Note, running experiments locally requires using either Linux or MacOS. Windows users should either use a Virtual Machine (e.g. VirtualBox etc) or the Windows Subsystem for Linux (WSL).

Some experiments, like the below example, also require you to install one of docker, podman, or Rancher Desktop too.

For example, you can run the workflow nanopore-geometry-experiment like so:

: # Get the directory containing the virtual experiment and cd into it
git clone https://github.com/st4sd/nanopore-geometry-experiment.git
cd nanopore-geometry-experiment
: # Run elaunch.py specifying certain files in the directory created above
elaunch.py -i docker-example/cif_files.dat -l 40 --nostamp\
--applicationDependencySource="nanopore-database=cif:copy" \
nanopore-geometry-experiment.package

The experiment should take about 5 minutes to complete. The -l 40 option keeps the log printouts to the bare minimum so don’t worry if the command is silent for a few minutes. When the experiment completes expect to see something similar to the following text on your terminal:

completed-on=2024-03-15 14:39:29.909105
cost=0
created-on=2024-03-15 14:38:04.402969
current-stage=stage3
exit-status=Success
experiment-state=finished
stage-progress=1.0
stage-state=finished
stages=['stage0', 'stage1', 'stage2', 'stage3']

If you run the same command a second time elaunch.py will complain that the experiment instance already exists. Either remove the --nostamp argument or delete the directory and retry elaunch.py. See Section What is the output of my experiment? for more information.

Providing the inputs to the experiment

The experiment requires two types of inputs: the cif_files.dat input file, which contains a list of filenames, and the nanopore-database application dependency, a directory containing the files listed in cif_files.dat.

Note that application dependencies are directories located in the root of the virtual experiment instance. These directories are populated by the runtime system using the --applicationDependencySource=$appDepName:/path/to/source command-line argument in elaunch.py.

For more details, refer to the application-dependencies documentation.

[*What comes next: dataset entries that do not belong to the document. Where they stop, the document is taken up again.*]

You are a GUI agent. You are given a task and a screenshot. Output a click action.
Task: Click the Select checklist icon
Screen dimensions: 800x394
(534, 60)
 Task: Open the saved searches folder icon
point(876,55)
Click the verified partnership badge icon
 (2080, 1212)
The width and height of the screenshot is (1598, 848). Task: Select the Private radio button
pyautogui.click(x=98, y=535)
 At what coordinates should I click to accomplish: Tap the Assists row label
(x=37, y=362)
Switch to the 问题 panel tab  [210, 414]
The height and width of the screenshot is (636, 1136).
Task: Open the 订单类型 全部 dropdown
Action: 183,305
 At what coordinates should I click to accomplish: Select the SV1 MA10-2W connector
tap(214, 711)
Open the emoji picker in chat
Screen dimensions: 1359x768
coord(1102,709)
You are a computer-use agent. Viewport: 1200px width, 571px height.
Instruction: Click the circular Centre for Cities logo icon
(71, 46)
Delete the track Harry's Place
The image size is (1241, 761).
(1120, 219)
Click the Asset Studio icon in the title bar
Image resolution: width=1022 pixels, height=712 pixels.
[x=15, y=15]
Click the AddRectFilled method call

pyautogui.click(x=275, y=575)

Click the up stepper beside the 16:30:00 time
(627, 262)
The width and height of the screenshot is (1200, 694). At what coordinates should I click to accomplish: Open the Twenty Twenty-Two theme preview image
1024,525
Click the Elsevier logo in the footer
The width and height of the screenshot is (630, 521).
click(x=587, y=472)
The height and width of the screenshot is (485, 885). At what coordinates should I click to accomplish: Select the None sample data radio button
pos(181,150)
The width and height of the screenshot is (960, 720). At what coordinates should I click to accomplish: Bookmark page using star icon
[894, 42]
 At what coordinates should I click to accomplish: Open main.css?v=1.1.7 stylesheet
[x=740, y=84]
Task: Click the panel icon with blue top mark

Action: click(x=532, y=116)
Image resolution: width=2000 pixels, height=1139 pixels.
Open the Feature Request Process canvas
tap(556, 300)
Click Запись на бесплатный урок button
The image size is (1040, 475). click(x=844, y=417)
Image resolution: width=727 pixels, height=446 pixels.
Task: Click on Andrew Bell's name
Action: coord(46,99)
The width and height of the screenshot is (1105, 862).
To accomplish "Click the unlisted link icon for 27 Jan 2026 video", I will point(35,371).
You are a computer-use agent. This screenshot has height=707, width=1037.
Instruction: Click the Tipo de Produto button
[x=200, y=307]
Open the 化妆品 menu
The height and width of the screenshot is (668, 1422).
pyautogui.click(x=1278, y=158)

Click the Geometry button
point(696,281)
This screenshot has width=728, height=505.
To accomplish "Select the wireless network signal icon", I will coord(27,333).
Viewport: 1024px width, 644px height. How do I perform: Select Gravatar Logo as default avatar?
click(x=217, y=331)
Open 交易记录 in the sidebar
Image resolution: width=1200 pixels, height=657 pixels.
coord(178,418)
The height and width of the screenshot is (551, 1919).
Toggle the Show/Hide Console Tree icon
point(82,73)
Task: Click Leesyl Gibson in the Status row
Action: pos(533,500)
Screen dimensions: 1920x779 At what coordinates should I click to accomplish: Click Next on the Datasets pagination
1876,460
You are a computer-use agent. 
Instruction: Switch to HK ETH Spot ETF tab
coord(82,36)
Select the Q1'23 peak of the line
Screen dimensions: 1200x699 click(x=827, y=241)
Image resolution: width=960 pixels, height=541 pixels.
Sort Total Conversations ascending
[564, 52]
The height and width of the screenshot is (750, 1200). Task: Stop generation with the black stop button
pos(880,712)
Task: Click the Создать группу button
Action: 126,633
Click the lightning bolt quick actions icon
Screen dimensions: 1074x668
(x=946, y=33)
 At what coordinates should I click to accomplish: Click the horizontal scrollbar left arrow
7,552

Checking if your experiment worked

If the experiment works elaunch.py prints exit-status=Success before it terminates and then exits with return code 0. You can find more information about the status of your experiment under the file ${package_name}-${timestamp}.instance/output/status.txt. For example, here’s a status.txt for a successful run of an experiment:

completed-on=2025-03-21 13:15:19.790371
cost=0
created-on=2025-03-21 13:14:30.088069
current-stage=stage2
exit-status=Success
experiment-state=finished
stage-progress=1.0
stage-state=finished
stages=['stage0', 'stage1', 'stage2']

If the experiment fails you will see the line exit-status=Failed in the logs of elaunch.py and it will exit with a return code other than 0. If the experiment failed after the instance directory was created you will see this information in the output/status.txt file too. Common reasons for failures are invalid syntax, missing input files, or requesting a compute resource that is not available. For more information and dealing with these errors see our Troubleshooting section.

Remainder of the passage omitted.